LEGAL BRIEFS Tommy Lee is being sued over the death of a 4-year-old boy who drowned at his Malibu home during a kids' pool party last June. The parents of Daniel Karven-Veres filed suit last Friday, claiming that there was no lifeguard or adult supervisor at hand, nor was there anyone trained in life-saving techniques. They are seeking unspecified damages from the rocker....

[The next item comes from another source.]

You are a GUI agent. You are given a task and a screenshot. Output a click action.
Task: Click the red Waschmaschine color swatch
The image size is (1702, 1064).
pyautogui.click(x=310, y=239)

Paula Poundstone earned an ''A+'' from the judge rating her court-mandated recovery from alcoholism, a condition of her probation on child-endangerment charges. Since she pleaded no contest and was sentenced last fall, she has successfully completed a rehab program and will now be allowed to perform at comedy clubs without a court-appointed monitor and travel for five days instead of three. (She still must have a monitor present when she visits her kids.) Outside the Los Angeles courthouse on Wednesday, Poundstone said of her new stand-up routine, ''A drunk felon is such a good storyteller.''

PASSING NOTES John Thaw, who played TV's Inspector Morse for 15 years, died Thursday in London from throat cancer. The 60-year-old was a heavy smoker who once said he'd rather smoke and be pleasant company than quit and be ''nervy, edgy, and snappy.'' That description would have fit his cranky Morse, whom he played in 33 TV movies, appearing first on Britain's ITV in 1985 and on PBS' ''Mystery!'' three years later....

Virginia Hamilton, the first African-American author to win the Newbery award, the most coveted award in children's book publishing, died Tuesday of breast cancer in Dayton, Ohio. Hamilton, 65, won the award for ''M.C. Higgins, the Great,'' in 1975. Many of her books focused on the black oral tradition and told true stories recollected by survivors of slavery. Her other well-known works included ''The People Could Fly'' (1985) and ''Many Thousand Gone: African Americans From Slavery to Freedom'' (1993).